**DIRECTIONS FOR THIS TASK**
Decide whether each statement agrees with the forum thread below about the Springfield XD pistol, answering yes or no and quoting the deciding words: (a) the XD is manufactured in Karlovac, Croatia; (b) the Glock 26 costs more than the XD9 sub-compact; (c) HS Produkt was formerly known as I.M. Metal.
===== DOCUMENT TEXT =====
# Springfield Armory??



## GunConvert (Feb 26, 2009)

While doing some research and shopping around for a good ccw pistol I came across the XD9mm (sub-compact of course). I was browsing some GunBroker listings when I discovered this picture:

http://s159.photobucket.com/albums/t125/kr_welter/?action=view&current=pix413157171.jpg
Given the history of the Springfield company...whats with this Croatia Stuff??

Also if I could combine two posts into one:mrgreen:.....

Is there anyone out there that can give some thoughts or comparison of the Glock 26 to the XD9 sub...the cost is the same for these two pistols so obviously no one pistol has the "cost" advantage...

Thanks!


----------



## kg333 (May 19, 2008)

GunConvert said:


> While doing some research and shopping around for a good ccw pistol I came across the XD9mm (sub-compact of course). I was browsing some GunBroker listings when I discovered this picture:
> 
> http://s159.photobucket.com/albums/t125/kr_welter/?action=view&current=pix413157171.jpg
> Given the history of the Springfield company...whats with this Croatia Stuff??


Google is your friend: http://en.wikipedia.org/wiki/Springfield_XD
"The Springfield Armory XD is a semi-automatic pistol manufactured in the city of Karlovac, Croatia by HS Produkt (formerly I.M. Metal), and licensed and sold in the US by Springfield Armory, Inc."

KG


----------



## GunConvert (Feb 26, 2009)

Thank you good sir. I had a feeling this was the case but its still disappointing to discover a company with such a rich historical background is no longer manufacturing all of its products here in the US of A


----------



## plentyofpaws (Nov 7, 2008)
===== RECORDED DATA =====
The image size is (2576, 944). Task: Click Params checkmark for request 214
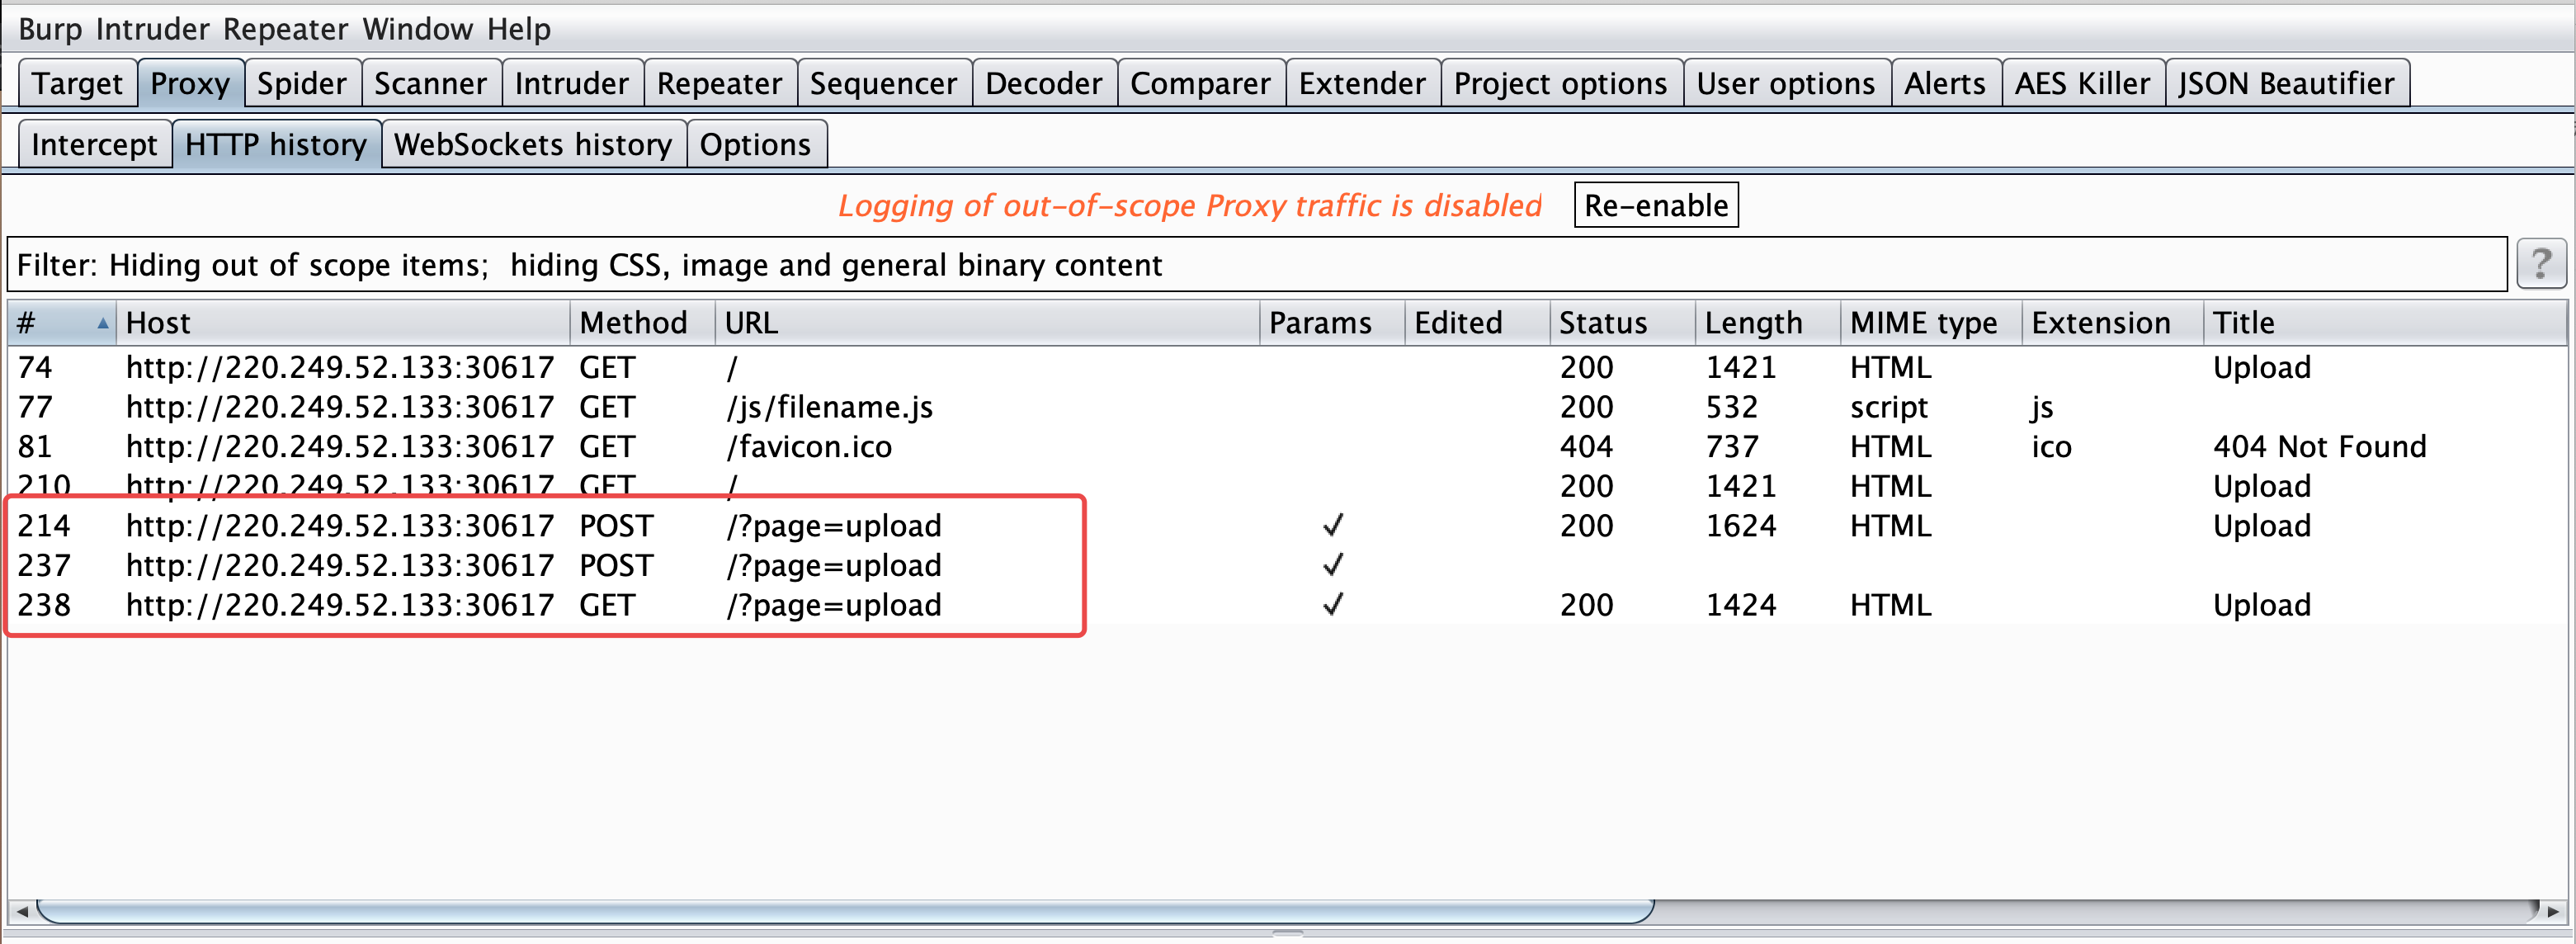[1332, 525]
=====
**ANSWER TO THE PROBLEM**
(a) Yes: "manufactured in the city of Karlovac, Croatia by HS Produkt"
(b) No: "the cost is the same for these two pistols"
(c) Yes: "HS Produkt (formerly I.M. Metal)"